Tim Hudak is seen by his supporters as the political heir to Mike Harris.Yvonne Berg

Two months ago, the Ontario PC Party executive decided on a snap leadership election, over the objections of many in the party who felt that a longer race would both attract more new members and provide a more intense debate of ideas.

But a two-month timeline was set in hopes that it would be a fast and clean coronation of the only candidate with an organization-in-waiting, Tim Hudak.

On paper, Hudak looked imposing. A former cabinet minister and caucus veteran, but just 41 years old. The finance critic and a man with strong connections to the Harris-era organization. A Blue Tory in a time when moderate red was no longer in vogue, thanks to the failure of John Tory.

Hudak assembled a very strong campaign cabinet, including Tom Long and Leslie Noble who ran Mike Harris' back-to-back majorities. He ran away from the pack on endorsements, including the big guy himself, former Premier Harris.

The campaign strategy was simple: be the frontrunner and the safe consensus choice. Speak ill of no one, to maximize the second-choice growth potential. Let the party see a Hudak victory as inevitable, and it will be a self-fulfilling prophecy.

TASK INSTRUCTIONS ::
[1] Quote the Hudak article word for word, starting at "On paper, Hudak" and ending at "former Premier Harris.".
[2] Rewrite the whole listing below, replacing every "screenshot" with "screen capture" and leaving everything else unchanged. Omit the pictures from your output.

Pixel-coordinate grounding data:
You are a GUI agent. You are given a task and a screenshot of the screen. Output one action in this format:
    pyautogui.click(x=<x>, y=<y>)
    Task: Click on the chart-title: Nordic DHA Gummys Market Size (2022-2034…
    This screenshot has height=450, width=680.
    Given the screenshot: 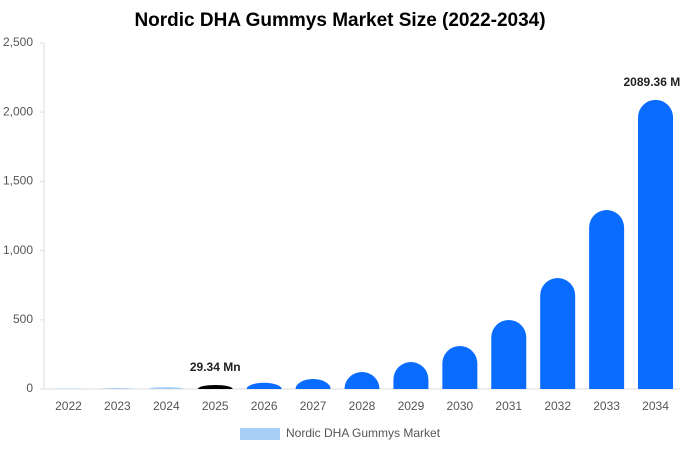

RESPONSES ::
[1]
On paper, Hudak looked imposing. A former cabinet minister and caucus veteran, but just 41 years old. The finance critic and a man with strong connections to the Harris-era organization. A Blue Tory in a time when moderate red was no longer in vogue, thanks to the failure of John Tory.

Hudak assembled a very strong campaign cabinet, including Tom Long and Leslie Noble who ran Mike Harris' back-to-back majorities. He ran away from the pack on endorsements, including the big guy himself, former Premier Harris.

[2]
You are a GUI agent. You are given a task and a screen capture of the screen. Output one action in this format:
    pyautogui.click(x=<x>, y=<y>)
    Task: Click on the chart-title: Nordic DHA Gummys Market Size (2022-2034…
    This screen capture has height=450, width=680.
    Given the screen capture: 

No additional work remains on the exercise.